* [DIRECTIONS] Copy out the items below exactly, beginning with the line containing "Sakata (61, 2270)" and continuing through the line containing "[Facebook] (822, 1281)", with both of those lines included. Omit any pictures from your answer.

* [Items from a data source]
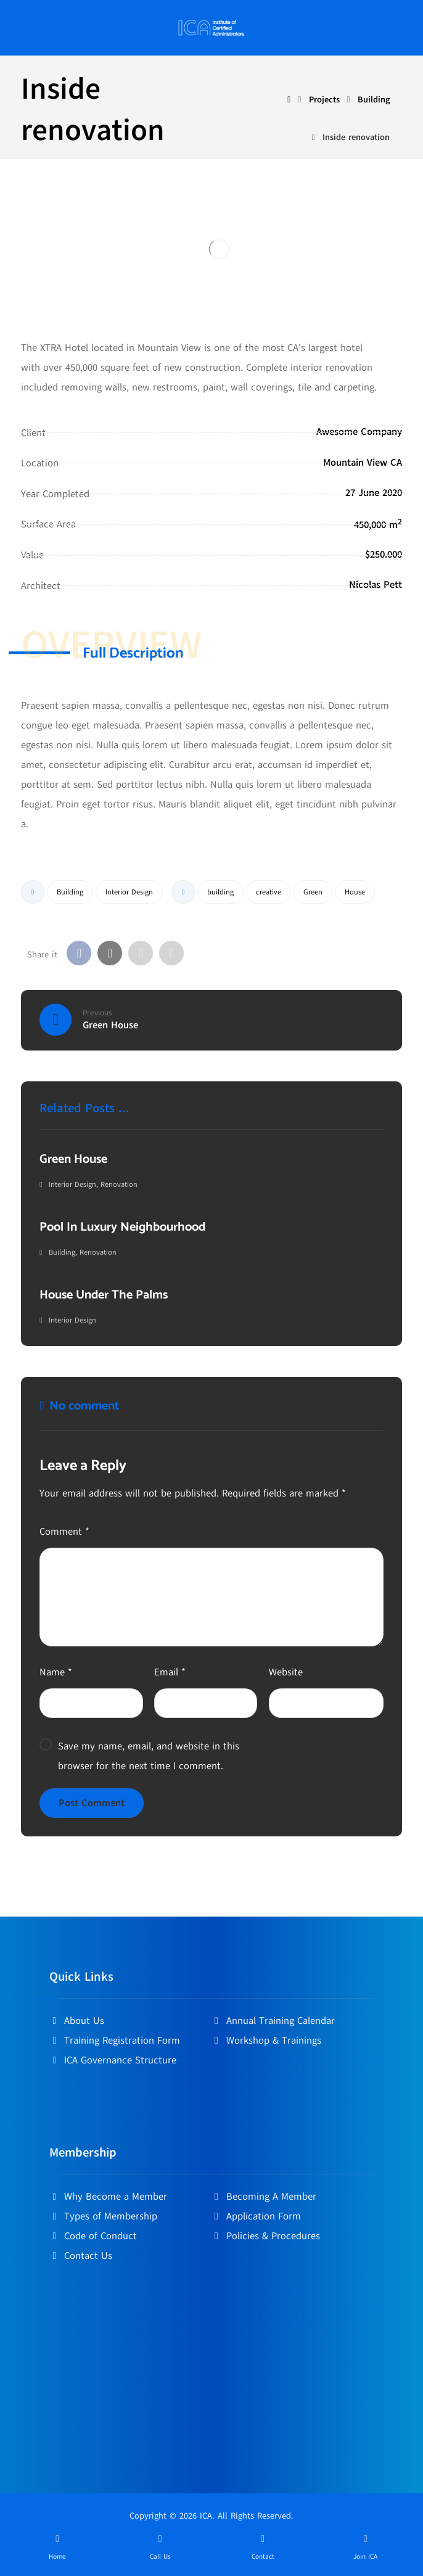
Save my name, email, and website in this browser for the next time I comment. (148, 1756)
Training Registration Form (114, 2040)
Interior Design (129, 892)
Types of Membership (103, 2216)
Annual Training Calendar (273, 2021)
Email (170, 1672)
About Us (76, 2021)
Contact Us (80, 2256)
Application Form (256, 2216)
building (220, 892)
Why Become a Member (108, 2196)
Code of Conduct (93, 2236)
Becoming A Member (264, 2196)
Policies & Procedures (266, 2236)
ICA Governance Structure (112, 2060)
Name (55, 1672)
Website (286, 1672)
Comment (64, 1531)
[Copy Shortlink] (171, 953)
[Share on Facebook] (79, 953)
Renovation (119, 1184)
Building (70, 892)
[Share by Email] (140, 953)
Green (312, 892)
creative (268, 892)
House (355, 892)
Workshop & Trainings (266, 2040)
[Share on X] (109, 953)
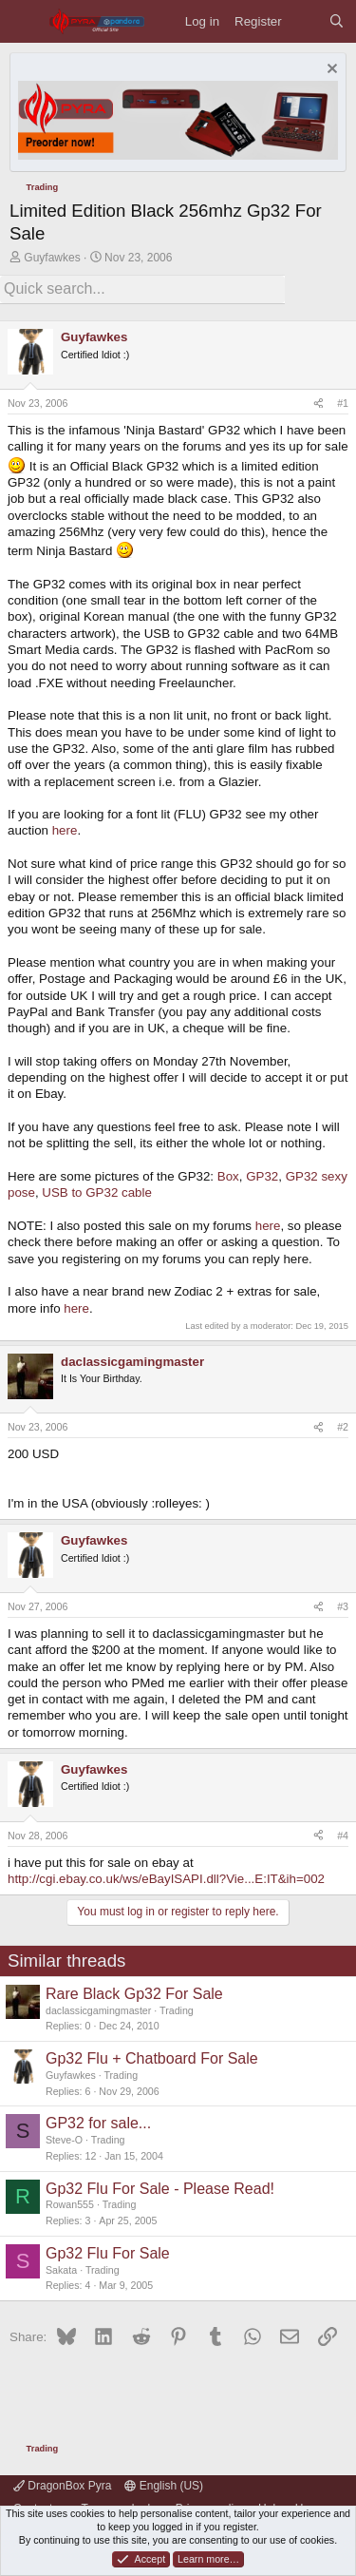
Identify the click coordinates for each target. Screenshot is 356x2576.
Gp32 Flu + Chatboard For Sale (152, 2058)
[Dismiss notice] (330, 71)
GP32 (262, 1176)
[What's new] (305, 21)
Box (228, 1176)
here (65, 830)
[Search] (336, 21)
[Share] (318, 403)
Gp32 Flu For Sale (108, 2253)
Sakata (61, 2270)
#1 (342, 403)
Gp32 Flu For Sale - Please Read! (160, 2189)
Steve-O (64, 2139)
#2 (342, 1426)
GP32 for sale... (98, 2123)
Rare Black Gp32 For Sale (134, 1994)
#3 (342, 1606)
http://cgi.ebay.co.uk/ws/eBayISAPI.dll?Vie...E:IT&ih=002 (166, 1879)
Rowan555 (70, 2204)
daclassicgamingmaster (98, 2010)
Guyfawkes (52, 257)
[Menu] (24, 21)
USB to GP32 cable (97, 1192)
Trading (176, 2010)
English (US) (163, 2485)
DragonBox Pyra (62, 2485)
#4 (342, 1835)
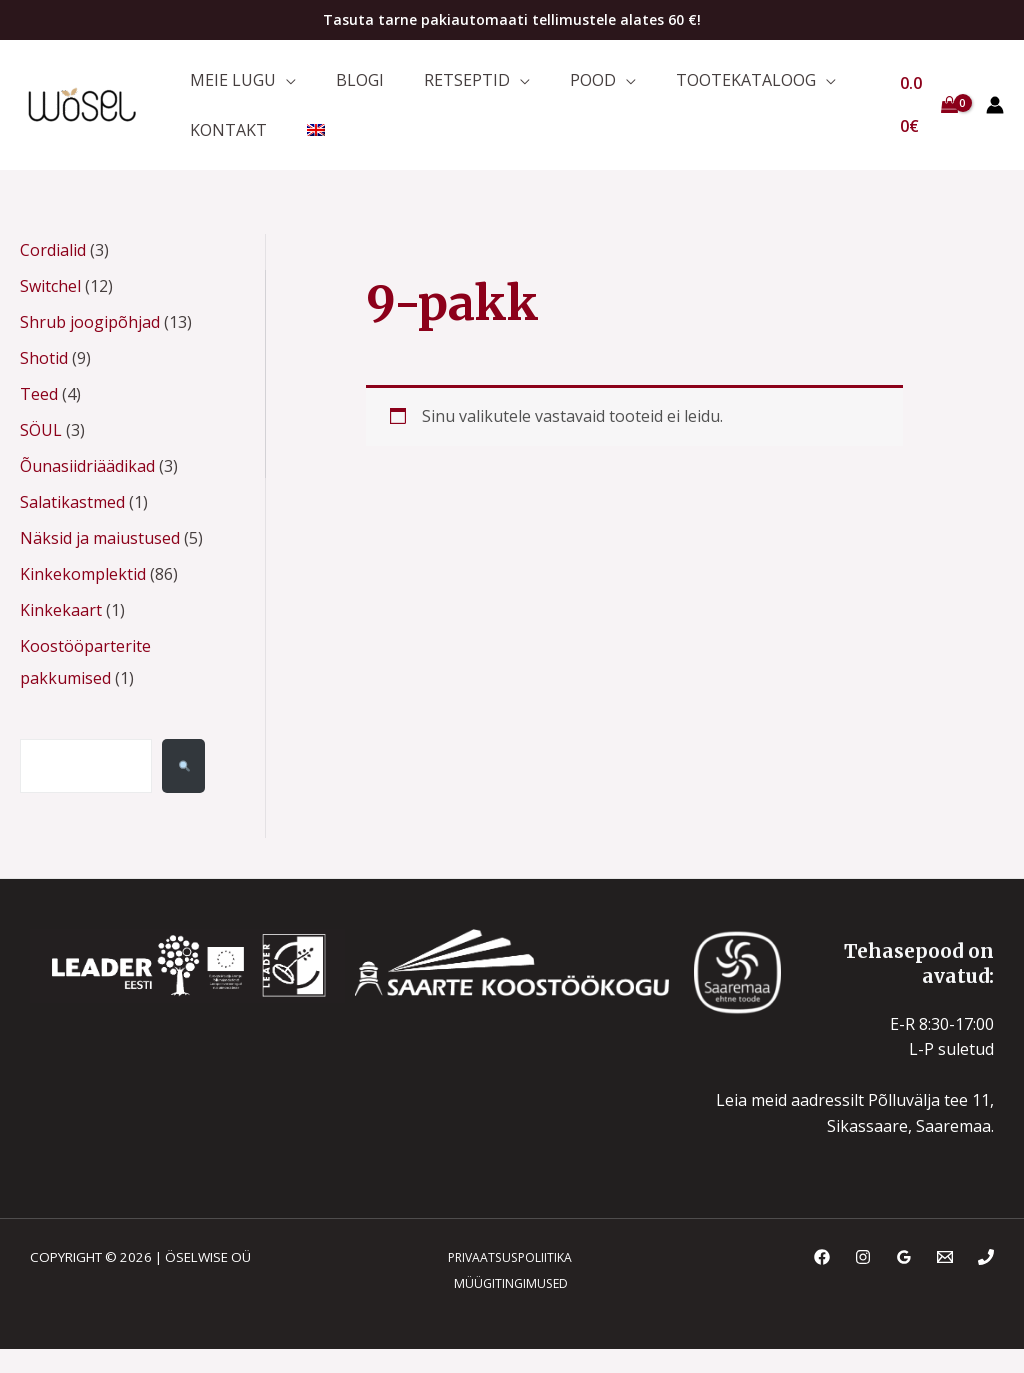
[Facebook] (822, 1281)
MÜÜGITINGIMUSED (506, 1307)
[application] (281, 85)
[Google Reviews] (904, 1281)
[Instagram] (863, 1281)
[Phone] (986, 1281)
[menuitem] (301, 148)
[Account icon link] (995, 117)
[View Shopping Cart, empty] (926, 116)
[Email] (945, 1281)
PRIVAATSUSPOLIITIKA (503, 1281)
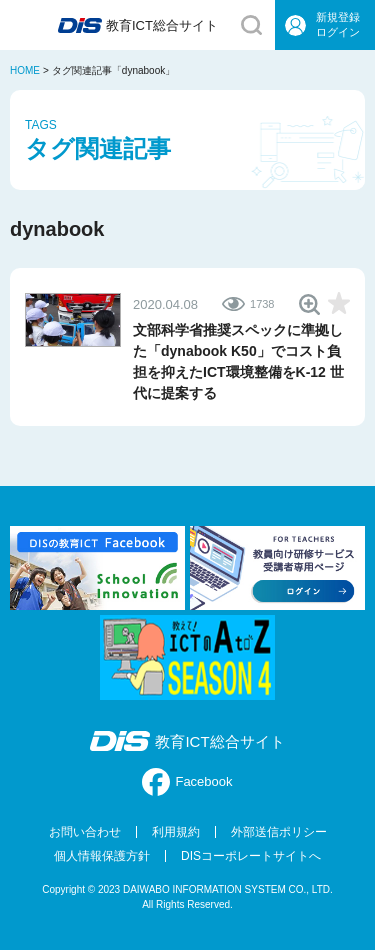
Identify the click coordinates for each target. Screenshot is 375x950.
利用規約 (176, 832)
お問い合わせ (85, 832)
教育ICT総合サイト (187, 741)
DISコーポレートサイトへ (251, 856)
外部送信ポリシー (279, 832)
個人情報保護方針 (102, 856)
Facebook (187, 782)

* [SOLUTION FOR THIS TASK]
Sakata (61, 2270)
#1 (342, 403)
Gp32 Flu For Sale - Please Read! (160, 2189)
Steve-O (64, 2139)
#2 (342, 1426)
GP32 for sale... (98, 2123)
Rare Black Gp32 For Sale (134, 1994)
#3 (342, 1606)
http://cgi.ebay.co.uk/ws/eBayISAPI.dll?Vie...E:IT&ih=002 (166, 1879)
Rowan555 (70, 2204)
daclassicgamingmaster (98, 2010)
Guyfawkes (52, 257)
[Menu] (24, 21)
USB to GP32 cable (97, 1192)
Trading (176, 2010)
English (US) (163, 2485)
DragonBox Pyra (62, 2485)
#4 (342, 1835)
[Facebook] (822, 1281)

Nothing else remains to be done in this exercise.